MAROC • Petits pas en faveur du droit à l’avortement

MAROC • Petits pas en faveur du droit à l’avortement

http://www.courrierinternational.com/article/2010/06/24/petits-pas-en-faveur-du-droit-a-l-avortement

Alors que l’interruption volontaire de grossesse reste illégale, un premier colloque sur le sujet a été organisé dans un cadre officiel. Les organisateurs y voient une victoire.

24.06.2010 | Zoé Deback | TelQuel

Vers une libéralisation de l'avortement ?

AMLAC - Le site Internet de l'association marocaine de lutte contre l’avortement clandestin

AMLAC - Le site Internet de l'association marocaine de lutte contre l’avortement clandestin

L’Association marocaine de lutte contre l’avortement clandestin (AMLAC) peut se féliciter d’avoir marqué des points en organisant son premier colloque sur l’avortement, les 28 et 29 mai. Certes, la participation des pouvoirs publics était timide. Des représentants des ministères de l’Education et de la Justice sont intervenus, mais celui de la Santé n’a pas voulu s’impliquer officiellement. L’AMLAC avait pris soin de *replacer l’interruption volontaire de grossesse (IVG) dans son contexte, entre un volet sur la prévention des grossesses non désirées et un autre sur les enfants abandonnés. Elle a réussi son pari de réunir les points de vue des médecins, de la loi, de l’éthique, de la religion et des droits de l’homme. Les nombreux gynécologues assistant au colloque ont poussé de véritables appels de détresse, martelant que l’illégalité de l’IVG n’empêchait pas les femmes d’avorter, mais les mettait simplement en danger. Selon les médecins, des femmes arrivent chaque jour dans un état physique et mental désespéré.

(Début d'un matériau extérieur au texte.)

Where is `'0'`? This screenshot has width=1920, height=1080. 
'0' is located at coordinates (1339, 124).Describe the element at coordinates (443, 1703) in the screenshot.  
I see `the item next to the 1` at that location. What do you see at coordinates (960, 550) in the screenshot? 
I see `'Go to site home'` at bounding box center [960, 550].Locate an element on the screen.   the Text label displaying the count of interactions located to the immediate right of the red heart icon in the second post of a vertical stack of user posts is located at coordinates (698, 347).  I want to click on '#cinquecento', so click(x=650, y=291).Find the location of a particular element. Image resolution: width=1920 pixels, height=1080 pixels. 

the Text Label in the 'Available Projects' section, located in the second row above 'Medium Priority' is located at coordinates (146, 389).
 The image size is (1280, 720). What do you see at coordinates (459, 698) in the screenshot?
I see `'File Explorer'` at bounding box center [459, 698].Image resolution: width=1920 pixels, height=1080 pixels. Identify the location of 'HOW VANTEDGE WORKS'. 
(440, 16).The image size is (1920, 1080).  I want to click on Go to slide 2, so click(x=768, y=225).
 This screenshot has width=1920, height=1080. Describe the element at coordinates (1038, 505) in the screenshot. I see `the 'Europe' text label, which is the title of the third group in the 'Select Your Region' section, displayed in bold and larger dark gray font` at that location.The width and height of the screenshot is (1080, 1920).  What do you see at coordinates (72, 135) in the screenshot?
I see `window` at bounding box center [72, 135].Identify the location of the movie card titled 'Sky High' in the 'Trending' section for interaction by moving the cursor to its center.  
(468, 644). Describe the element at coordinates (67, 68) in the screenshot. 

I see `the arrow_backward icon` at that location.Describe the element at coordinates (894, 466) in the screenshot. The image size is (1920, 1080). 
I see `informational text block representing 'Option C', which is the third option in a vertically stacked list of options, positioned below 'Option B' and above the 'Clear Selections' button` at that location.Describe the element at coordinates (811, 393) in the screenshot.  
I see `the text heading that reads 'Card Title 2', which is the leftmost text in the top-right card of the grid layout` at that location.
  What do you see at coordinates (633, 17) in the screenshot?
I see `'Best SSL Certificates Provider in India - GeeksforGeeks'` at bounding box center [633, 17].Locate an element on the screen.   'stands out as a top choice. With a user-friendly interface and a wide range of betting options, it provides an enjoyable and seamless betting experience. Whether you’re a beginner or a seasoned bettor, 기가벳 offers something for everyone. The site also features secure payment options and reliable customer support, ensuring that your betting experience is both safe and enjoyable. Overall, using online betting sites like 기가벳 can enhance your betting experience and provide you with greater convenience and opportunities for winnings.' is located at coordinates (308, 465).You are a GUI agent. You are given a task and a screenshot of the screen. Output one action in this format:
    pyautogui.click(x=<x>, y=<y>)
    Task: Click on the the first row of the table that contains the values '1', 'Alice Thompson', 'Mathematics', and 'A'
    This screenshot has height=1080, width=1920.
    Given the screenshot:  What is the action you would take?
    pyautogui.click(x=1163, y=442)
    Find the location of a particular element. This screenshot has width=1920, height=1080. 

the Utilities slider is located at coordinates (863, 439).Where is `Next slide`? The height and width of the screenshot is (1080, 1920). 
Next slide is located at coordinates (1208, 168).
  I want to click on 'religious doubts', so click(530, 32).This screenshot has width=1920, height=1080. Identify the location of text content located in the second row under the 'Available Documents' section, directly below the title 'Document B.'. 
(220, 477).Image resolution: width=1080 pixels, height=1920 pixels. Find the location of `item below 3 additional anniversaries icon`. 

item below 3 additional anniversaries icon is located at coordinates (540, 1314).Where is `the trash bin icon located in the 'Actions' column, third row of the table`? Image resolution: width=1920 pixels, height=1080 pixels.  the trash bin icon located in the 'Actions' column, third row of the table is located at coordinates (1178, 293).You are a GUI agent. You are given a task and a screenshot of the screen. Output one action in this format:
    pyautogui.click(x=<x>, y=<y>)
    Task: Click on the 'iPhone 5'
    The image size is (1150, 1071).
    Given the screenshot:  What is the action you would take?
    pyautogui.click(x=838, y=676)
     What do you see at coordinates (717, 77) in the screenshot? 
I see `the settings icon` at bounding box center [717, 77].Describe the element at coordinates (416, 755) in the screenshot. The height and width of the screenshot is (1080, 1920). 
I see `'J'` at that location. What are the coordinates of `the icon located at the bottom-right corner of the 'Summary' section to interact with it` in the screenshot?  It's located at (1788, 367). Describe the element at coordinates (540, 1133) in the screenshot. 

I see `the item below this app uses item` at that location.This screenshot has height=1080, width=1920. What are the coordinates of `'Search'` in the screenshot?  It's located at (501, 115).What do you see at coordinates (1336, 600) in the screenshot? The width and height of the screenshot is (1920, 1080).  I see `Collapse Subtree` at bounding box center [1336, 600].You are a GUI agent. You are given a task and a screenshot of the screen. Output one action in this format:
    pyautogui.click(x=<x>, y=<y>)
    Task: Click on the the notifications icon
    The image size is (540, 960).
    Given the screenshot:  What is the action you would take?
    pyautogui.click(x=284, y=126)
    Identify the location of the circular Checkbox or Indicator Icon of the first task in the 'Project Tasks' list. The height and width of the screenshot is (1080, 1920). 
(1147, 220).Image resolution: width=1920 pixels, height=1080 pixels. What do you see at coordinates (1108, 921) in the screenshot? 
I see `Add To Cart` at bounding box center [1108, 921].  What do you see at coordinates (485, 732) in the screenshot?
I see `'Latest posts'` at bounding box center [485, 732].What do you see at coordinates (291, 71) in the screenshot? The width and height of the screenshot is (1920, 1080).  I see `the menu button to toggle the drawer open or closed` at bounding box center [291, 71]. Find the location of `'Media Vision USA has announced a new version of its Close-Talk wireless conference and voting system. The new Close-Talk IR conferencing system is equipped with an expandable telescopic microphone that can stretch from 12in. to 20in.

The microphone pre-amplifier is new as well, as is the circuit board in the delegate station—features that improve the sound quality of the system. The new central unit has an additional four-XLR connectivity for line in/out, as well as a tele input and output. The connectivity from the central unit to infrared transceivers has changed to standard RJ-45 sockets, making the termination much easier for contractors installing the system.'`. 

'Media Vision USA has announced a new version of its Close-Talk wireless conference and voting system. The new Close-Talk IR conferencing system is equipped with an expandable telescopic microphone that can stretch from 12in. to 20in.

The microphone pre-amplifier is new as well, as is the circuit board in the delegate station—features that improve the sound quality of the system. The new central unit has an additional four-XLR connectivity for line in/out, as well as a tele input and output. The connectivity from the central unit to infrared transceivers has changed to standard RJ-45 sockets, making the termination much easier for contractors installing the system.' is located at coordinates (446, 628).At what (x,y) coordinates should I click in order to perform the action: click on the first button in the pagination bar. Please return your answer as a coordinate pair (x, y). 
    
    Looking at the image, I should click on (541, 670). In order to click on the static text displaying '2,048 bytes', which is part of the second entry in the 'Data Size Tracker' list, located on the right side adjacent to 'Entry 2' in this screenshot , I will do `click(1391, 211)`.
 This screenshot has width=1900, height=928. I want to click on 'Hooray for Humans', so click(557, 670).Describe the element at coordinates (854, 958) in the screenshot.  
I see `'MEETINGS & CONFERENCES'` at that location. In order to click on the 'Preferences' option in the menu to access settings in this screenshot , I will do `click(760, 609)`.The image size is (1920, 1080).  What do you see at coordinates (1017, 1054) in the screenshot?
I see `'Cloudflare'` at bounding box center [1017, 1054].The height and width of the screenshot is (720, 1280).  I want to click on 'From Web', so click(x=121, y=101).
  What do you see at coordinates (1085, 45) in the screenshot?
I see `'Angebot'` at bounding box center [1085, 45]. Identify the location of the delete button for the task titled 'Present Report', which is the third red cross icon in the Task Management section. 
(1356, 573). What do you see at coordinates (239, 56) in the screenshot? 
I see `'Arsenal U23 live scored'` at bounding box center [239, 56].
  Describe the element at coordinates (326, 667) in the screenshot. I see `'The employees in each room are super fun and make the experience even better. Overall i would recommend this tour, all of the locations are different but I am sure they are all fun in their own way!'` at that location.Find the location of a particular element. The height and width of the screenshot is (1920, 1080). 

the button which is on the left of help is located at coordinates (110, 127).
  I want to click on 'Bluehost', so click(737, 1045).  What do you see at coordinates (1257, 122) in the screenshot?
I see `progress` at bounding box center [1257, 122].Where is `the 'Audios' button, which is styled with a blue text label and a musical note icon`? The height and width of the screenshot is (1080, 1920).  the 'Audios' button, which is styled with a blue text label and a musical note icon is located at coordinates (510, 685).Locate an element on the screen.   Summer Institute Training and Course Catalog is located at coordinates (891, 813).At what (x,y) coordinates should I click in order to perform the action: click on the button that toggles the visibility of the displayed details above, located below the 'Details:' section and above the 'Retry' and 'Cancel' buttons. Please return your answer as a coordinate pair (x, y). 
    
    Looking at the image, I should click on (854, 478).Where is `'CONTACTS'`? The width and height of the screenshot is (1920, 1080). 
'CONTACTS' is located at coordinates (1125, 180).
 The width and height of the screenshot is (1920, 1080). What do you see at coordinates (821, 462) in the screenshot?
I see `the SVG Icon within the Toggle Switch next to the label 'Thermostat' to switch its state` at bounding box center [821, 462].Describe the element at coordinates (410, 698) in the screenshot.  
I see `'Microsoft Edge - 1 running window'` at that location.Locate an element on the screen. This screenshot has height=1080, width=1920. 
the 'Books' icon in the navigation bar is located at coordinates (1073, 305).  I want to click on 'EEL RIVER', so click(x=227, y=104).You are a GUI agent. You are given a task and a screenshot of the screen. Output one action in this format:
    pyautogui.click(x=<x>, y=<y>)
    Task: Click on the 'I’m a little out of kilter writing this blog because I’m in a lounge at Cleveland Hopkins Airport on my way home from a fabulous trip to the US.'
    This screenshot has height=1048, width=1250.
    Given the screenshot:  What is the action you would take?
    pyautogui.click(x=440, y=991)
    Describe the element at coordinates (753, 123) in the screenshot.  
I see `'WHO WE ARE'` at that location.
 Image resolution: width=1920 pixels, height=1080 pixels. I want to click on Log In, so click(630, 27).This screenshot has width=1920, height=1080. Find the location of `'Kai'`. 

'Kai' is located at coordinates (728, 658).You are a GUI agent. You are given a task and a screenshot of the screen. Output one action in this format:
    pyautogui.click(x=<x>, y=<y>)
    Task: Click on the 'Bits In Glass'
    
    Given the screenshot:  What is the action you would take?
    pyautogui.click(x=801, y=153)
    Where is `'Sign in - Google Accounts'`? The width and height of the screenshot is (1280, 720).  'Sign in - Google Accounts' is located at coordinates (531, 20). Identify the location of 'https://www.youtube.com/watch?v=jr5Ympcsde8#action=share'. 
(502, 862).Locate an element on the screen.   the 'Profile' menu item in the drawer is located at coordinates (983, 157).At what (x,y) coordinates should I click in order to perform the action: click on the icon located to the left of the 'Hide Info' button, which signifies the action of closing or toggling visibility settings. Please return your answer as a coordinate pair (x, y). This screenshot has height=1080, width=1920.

Théoriquement, la loi pénalise les avorteurs (de un à cinq ans de prison) et les avortées (de six mois à deux ans), même si dans les faits les seules poursuites judiciaires ont lieu en cas de décès. Mais l’article 453, selon lequel “l’avortement n’est pas puni quand il vise à sauvegarder la vie ou la santé de la mère”, constitue une fenêtre importante, a expliqué le Dr Chafik Chraïbi, président de l’AMLAC. Il suffirait de se référer à la définition de la santé émise par l’OMS, qui inclut la santé mentale, pour autoriser l’IVG. Côté religion, rien d’absolu. Comme souvent dans l’islam, les interprétations varient. La plupart des sunnites malékites, majoritaires au Maghreb, condamnent l’avortement dès la conception, mais les écoles hanbalite et chafiite l’autorisent jusqu’à 40 jours de grossesse, et les hanafites jusqu’à 120 jours. “Le législateur n’est pas obligé de rester prisonnier de l’opinion malékite”, a argumenté le sociologue Abdessamad Dialmy. “Il pourrait profiter de ces ouvertures, comme l’a fait la Tunisie” [pionnière de la légalisation de l’IVG en terre d’islam, elle l’autorise depuis 1973 jusqu’à 3 mois de grossesse]. Si les textes de loi internationaux n’évoquent aucun droit à l’avortement en soi, en raison de l’absence de consensus sur le droit à la vie du fœtus lui-même, les défenseurs des droits de l’homme se fondent sur les droits à la santé et à la vie de la femme pour réclamer son encadrement légal.

Enfin, l’AMLAC a formulé plusieurs recommandations destinées au Parlement, au secrétariat du gouvernement et au roi. La plus importante demande l’assouplissement de la loi pour autoriser l’avortement uniquement dans certains cas (viol, inceste…). Par ailleurs, le délai maximal suggéré est plutôt court : 2 mois de grossesse (sauf en cas de malformation fœtale). Il s’agit d’une démarche prudente destinée à faire évoluer la société en douceur.